### The task
The number of lines containing the word "computer" is all you should give; count them in the records below.
-=-=-
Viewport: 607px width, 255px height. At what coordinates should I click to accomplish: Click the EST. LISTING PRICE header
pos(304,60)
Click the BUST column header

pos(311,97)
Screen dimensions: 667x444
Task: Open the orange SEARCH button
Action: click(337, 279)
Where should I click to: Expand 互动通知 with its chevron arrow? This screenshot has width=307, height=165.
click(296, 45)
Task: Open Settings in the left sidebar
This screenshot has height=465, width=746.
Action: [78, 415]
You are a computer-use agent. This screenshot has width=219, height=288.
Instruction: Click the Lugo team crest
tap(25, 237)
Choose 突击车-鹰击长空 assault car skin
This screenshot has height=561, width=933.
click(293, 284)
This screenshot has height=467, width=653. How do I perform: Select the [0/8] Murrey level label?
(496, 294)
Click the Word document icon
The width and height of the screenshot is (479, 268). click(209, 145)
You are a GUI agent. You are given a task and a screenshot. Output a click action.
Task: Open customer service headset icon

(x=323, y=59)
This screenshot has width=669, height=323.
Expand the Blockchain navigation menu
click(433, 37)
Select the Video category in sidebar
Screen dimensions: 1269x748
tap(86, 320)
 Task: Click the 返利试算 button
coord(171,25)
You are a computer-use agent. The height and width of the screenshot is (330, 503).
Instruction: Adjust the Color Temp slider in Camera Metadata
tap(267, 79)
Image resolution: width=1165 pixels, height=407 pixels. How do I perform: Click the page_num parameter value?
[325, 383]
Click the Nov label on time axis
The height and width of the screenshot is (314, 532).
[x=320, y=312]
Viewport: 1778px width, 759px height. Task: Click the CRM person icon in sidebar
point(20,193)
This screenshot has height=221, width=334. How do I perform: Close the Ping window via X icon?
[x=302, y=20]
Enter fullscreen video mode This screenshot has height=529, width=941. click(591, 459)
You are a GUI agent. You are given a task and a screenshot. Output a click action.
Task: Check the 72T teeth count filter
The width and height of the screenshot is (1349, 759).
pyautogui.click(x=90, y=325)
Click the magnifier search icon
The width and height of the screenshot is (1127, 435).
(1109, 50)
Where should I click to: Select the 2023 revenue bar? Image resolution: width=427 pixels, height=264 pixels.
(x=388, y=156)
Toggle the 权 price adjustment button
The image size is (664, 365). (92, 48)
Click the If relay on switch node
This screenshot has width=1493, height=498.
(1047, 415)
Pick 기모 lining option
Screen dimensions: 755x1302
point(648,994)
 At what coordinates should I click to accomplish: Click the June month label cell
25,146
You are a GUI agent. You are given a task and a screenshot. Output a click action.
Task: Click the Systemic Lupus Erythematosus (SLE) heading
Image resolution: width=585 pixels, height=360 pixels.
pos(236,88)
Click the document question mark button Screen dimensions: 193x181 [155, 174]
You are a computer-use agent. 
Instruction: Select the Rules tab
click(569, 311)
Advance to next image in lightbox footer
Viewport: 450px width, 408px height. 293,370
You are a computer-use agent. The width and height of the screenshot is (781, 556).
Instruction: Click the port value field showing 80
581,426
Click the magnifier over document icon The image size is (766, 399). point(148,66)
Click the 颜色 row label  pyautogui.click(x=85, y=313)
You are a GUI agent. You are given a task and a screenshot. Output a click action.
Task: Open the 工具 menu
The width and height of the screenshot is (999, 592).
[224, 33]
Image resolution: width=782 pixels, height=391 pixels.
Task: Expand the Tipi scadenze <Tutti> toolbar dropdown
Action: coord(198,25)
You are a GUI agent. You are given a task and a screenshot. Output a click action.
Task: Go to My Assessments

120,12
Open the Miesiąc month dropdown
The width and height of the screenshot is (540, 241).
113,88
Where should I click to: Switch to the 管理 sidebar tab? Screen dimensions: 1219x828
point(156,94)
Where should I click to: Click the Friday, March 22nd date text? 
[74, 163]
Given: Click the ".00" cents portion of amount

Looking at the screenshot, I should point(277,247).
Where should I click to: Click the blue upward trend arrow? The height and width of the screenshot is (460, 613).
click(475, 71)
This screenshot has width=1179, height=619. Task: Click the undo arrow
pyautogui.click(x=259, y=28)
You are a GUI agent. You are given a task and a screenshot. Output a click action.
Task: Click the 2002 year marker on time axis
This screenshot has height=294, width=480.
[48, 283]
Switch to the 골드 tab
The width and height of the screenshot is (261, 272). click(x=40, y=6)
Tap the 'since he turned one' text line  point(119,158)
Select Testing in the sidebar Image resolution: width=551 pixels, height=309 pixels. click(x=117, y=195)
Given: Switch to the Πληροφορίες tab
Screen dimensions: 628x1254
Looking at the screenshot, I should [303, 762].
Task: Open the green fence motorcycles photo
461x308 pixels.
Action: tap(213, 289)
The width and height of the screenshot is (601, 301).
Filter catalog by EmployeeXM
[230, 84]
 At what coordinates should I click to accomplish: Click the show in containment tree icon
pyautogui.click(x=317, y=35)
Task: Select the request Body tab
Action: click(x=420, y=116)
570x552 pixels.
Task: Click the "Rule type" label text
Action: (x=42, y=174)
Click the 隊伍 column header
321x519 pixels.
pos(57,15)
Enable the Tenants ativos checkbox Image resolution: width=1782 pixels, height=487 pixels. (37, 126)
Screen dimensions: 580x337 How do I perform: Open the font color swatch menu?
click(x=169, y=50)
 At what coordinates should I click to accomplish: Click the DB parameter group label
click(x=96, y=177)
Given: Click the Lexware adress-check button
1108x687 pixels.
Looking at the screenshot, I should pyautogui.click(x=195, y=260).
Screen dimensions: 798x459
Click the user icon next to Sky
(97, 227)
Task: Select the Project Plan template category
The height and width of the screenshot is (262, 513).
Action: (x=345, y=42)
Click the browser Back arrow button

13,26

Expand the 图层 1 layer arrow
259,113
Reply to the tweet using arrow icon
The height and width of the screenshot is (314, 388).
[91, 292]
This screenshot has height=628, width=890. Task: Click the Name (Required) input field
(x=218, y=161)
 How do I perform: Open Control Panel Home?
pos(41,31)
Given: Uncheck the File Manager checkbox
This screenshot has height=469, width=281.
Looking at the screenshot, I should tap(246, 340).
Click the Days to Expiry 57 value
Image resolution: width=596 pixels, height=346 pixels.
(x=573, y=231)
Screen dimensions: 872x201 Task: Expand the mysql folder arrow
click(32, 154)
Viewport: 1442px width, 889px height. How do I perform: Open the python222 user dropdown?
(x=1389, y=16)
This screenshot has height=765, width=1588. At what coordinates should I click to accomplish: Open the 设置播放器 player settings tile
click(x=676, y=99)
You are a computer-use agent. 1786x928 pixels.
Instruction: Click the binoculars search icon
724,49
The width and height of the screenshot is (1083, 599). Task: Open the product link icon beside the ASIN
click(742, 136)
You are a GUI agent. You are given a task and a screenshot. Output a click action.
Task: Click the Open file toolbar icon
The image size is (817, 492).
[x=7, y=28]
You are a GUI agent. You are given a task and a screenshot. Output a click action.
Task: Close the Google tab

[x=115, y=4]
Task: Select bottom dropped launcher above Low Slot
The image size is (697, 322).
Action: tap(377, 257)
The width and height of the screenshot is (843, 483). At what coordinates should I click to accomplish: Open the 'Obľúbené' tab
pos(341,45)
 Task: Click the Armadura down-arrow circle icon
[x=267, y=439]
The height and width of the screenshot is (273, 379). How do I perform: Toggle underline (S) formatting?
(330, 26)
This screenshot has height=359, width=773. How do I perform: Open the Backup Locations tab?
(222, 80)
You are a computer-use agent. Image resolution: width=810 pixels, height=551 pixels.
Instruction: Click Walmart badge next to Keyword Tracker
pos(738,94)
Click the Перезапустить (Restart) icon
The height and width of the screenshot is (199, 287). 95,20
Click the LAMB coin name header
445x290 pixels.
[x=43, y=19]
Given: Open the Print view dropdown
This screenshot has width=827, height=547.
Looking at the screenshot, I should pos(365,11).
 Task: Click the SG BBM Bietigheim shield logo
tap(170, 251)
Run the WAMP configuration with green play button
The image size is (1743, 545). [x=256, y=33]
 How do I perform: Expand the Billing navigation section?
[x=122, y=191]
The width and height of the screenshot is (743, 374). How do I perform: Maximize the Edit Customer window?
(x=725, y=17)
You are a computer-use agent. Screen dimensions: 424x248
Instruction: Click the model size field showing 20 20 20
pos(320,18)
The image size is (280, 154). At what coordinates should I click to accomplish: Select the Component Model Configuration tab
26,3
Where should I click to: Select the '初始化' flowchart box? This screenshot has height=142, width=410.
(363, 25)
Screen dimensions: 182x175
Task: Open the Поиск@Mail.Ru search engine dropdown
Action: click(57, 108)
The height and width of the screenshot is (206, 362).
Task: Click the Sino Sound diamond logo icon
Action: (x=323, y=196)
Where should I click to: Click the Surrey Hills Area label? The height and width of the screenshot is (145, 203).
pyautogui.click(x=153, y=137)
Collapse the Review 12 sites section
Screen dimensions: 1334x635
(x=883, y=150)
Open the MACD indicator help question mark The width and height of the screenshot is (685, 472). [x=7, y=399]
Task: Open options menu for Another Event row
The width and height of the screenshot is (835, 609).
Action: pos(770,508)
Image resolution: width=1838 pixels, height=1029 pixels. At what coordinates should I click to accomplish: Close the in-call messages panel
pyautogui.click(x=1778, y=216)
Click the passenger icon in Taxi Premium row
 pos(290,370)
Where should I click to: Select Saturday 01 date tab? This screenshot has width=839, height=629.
-=-=-
### Result below
7